Blazing fast, composable, Pythonic quantile filters.

Overview

Rolling Quantiles for NumPy

Python tests

Hyper-efficient and composable filters.

  • Simple, clean, intuitive interface.
  • Supports streaming data or bulk processing.
  • Python 3 bindings for a lean library written in pure C.

A Quick Tour

Let me give you but a superficial overview of this module's elegance.

import numpy as np
import rolling_quantiles as rq

pipe = rq.Pipeline( # rq.Pipeline is the only stateful object
  # declare a cascade of filters by a sequence of immutable description objects
  rq.LowPass(window=201, portion=100, subsample_rate=2),
    # the above takes a median (101th element out of 201) of the most recent 200
    # points and then spits out every other one
  rq.HighPass(window=10, portion=3)
    # that subsampled rolling median is then fed into this filter that takes a
    # 30% quantile on a window of size 10, and subtracts it from its raw input

# the pipeline exposes a set of read-only attributes that describe it
pipe.lag # = 60.0, the effective number of time units that the real-time output
         #   is delayed from the input
pipe.stride # = 2, how many inputs it takes to produce an output
            #  (>1 due to subsampling)


input = np.random.randn(1000)
output = pipe.feed(input) # the core, singular exposed method

# every other output will be a NaN to demarcate unready values
subsampled_output = output[1::pipe.stride]

Example Signal

That may be a lot to take in, so let me break it down for you:

  • rq.Pipeline(description...) constructs a filter pipeline from one or more filter descriptions and initializes internal state.
  • .feed(*) takes in a Python number or np.array and its output is shaped likewise.
  • The two filter types are rq.LowPass and rq.HighPass that compute rolling quantiles and return them as is, and subtract them from the raw signal respectively. Compose them however you like!
  • NaNs in the output purposefully indicate missing values, usually due to subsampling. If you pass a NaN into a LowPass filter, it will slowly deplete its reserve and continue to return valid quantiles until the window empties completely.
  • rq.LowPass and rq.HighPass alternatively take in a quantile=q argument, 0<=q<=1. The filters would perform a linear interpolation in this case. In order to control the statistical characteristics of this quantile estimate, parameters alpha and beta are exposed as well with default values (1, 1). Refer to SciPy's documentation for details on this aspect.

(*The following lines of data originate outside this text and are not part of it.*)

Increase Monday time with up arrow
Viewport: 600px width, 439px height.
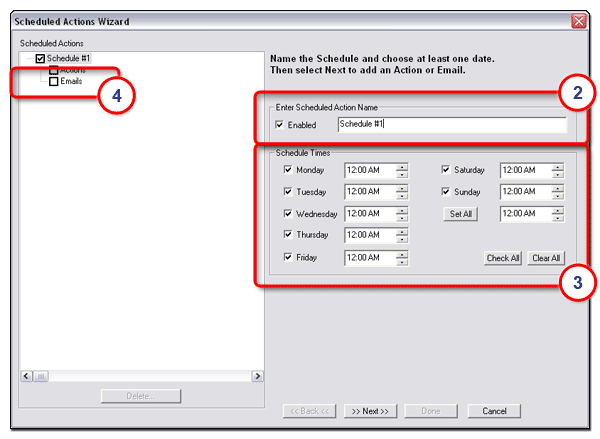[402, 167]
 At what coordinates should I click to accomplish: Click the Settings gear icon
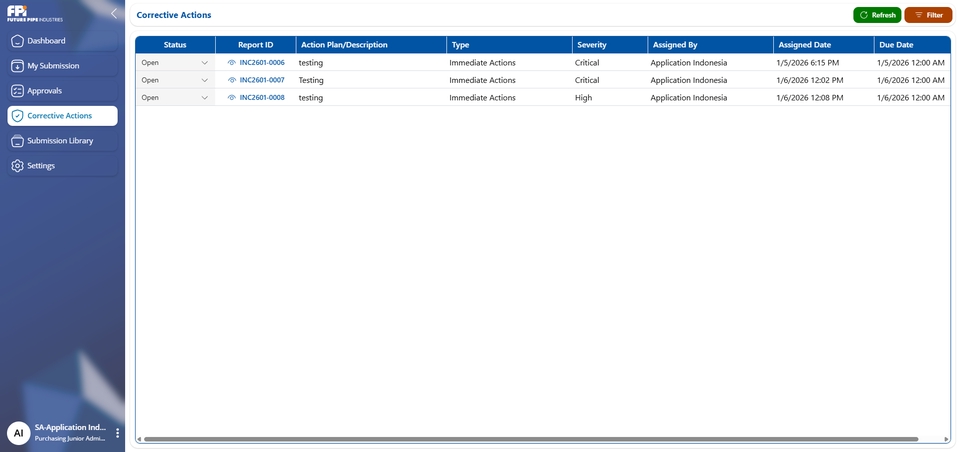[x=17, y=166]

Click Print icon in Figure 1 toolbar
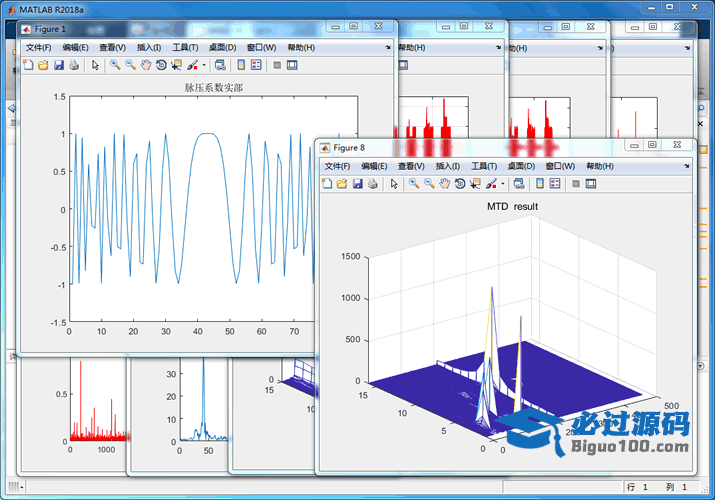[73, 65]
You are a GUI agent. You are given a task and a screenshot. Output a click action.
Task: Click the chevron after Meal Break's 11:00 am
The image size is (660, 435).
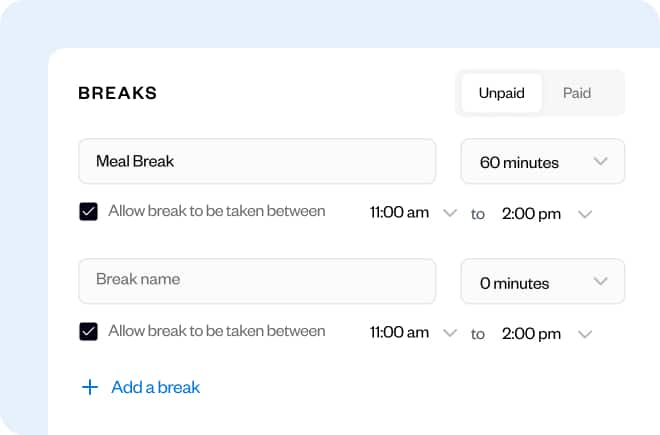point(450,213)
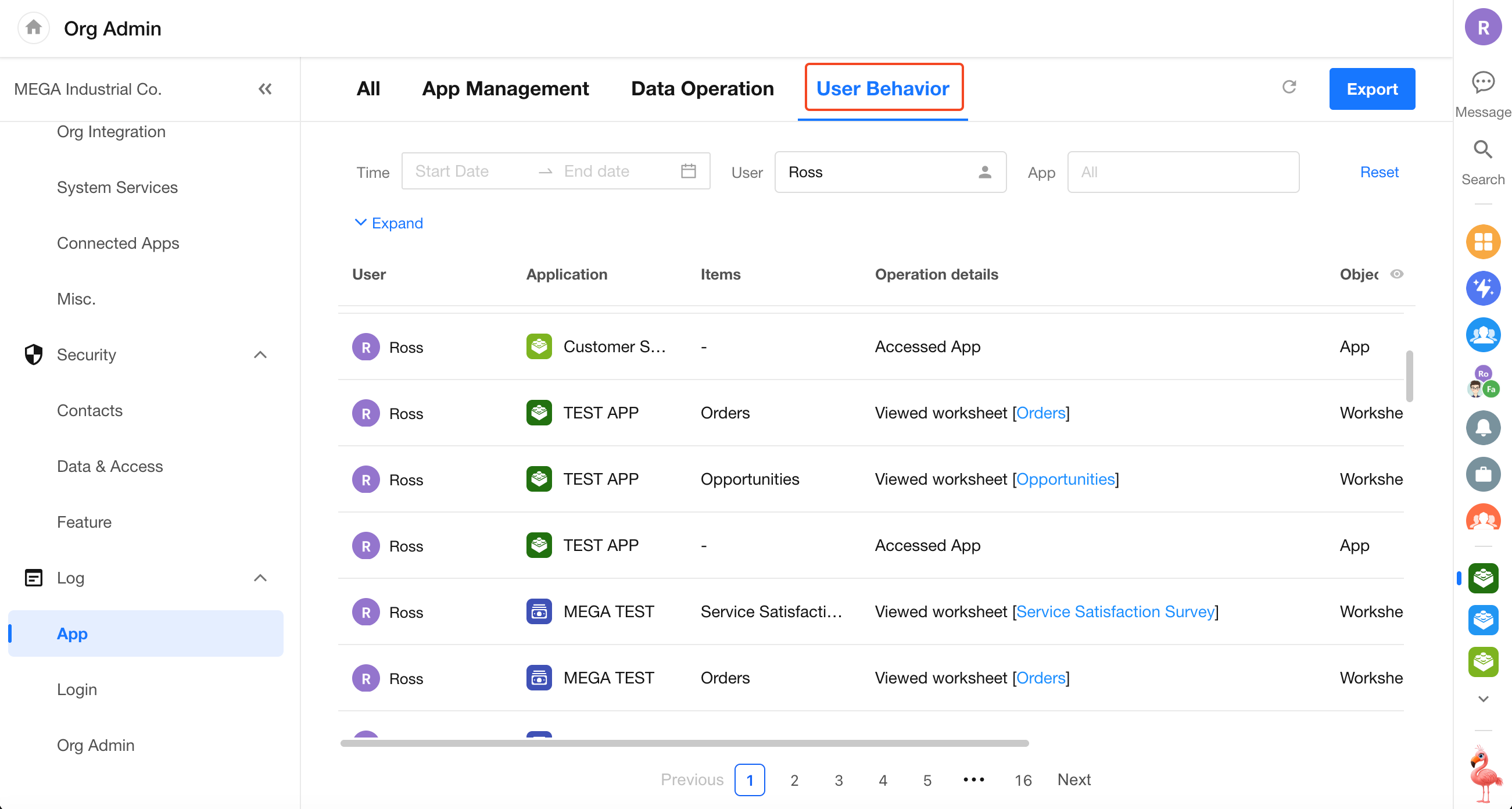
Task: Click the blue lightning sparkle icon
Action: click(x=1482, y=288)
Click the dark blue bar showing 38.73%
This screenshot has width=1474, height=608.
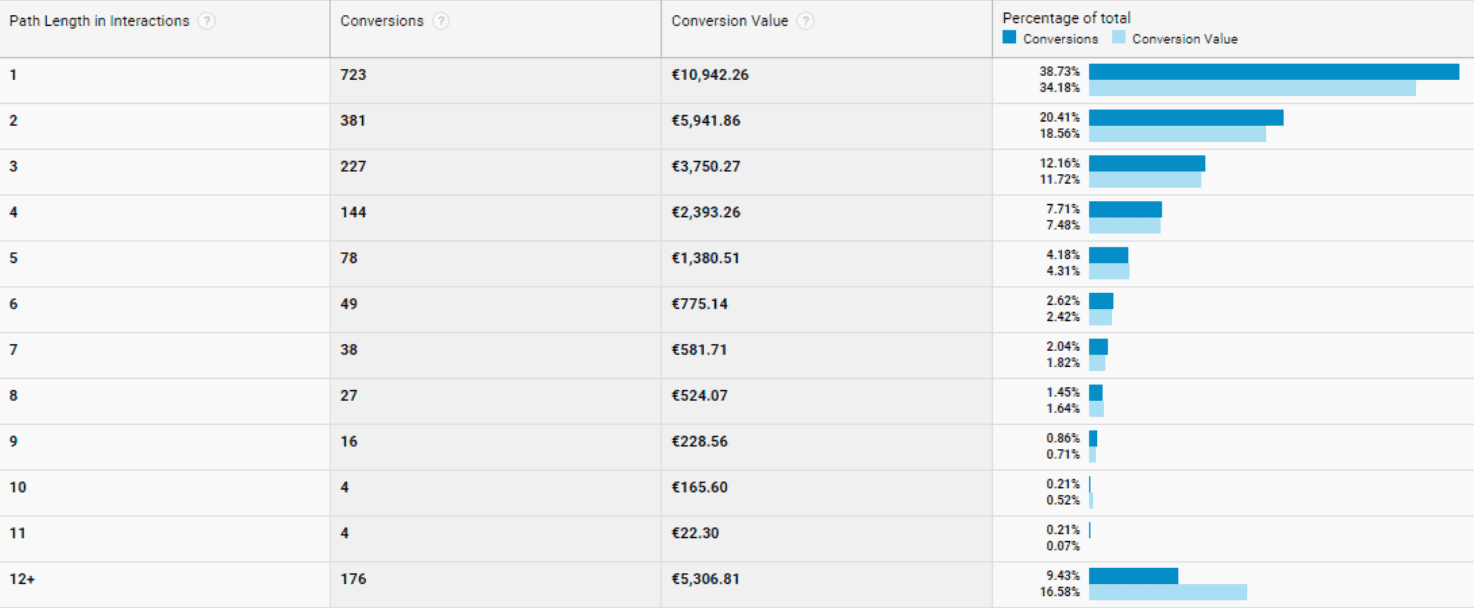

I also expose a convenience function rq.medfilt(signal, window_size) at the top-level of the package to directly supplant scipy.signal.medfilt.

That's it! I detailed the entire library. Don't let the size of its interface fool you!

Installation

Downloads

If you are running Linux, MacOS, or Windows with Python 3.8+ and NumPy ~1.20, execute the following:

pip install rolling-quantiles

These are the conditions under which binaries are built and sent to the Python Package Index, which holds pip's packages. Should the NumPy version be unsuitable, for instance, I suggest building the package from source. This is rather straightforward because the handful of source files in C have absolutely minimal dependencies.

Building from Source

The meat of this package is a handful of C files with no external dependencies, besides NumPy 1.16+ and Python 3.7+ for the bindings located in src/python.c. As such, you may build from source by running the following from the project's root directory:

  1. cd python
  2. Check pyproject.toml to make sure the listed NumPy version matches your desired target.
  3. python -m build (make sure this invokes Python 3)
  4. pip install dist/<name_of_generated_wheel_file>.whl

Note of Caution on MacOS Big Sur

Make sure to specify MACOSX_DEPLOYMENT_TARGET=10.X as a prefix to the build command, e.g. python -m build. The placeholder X can be any MacOS version earlier than Big Sur (I use 9.) By default, the build system would attempt to build for MacOS 11 that is incompatible with current Python interpreters that have been compiled against a prior version.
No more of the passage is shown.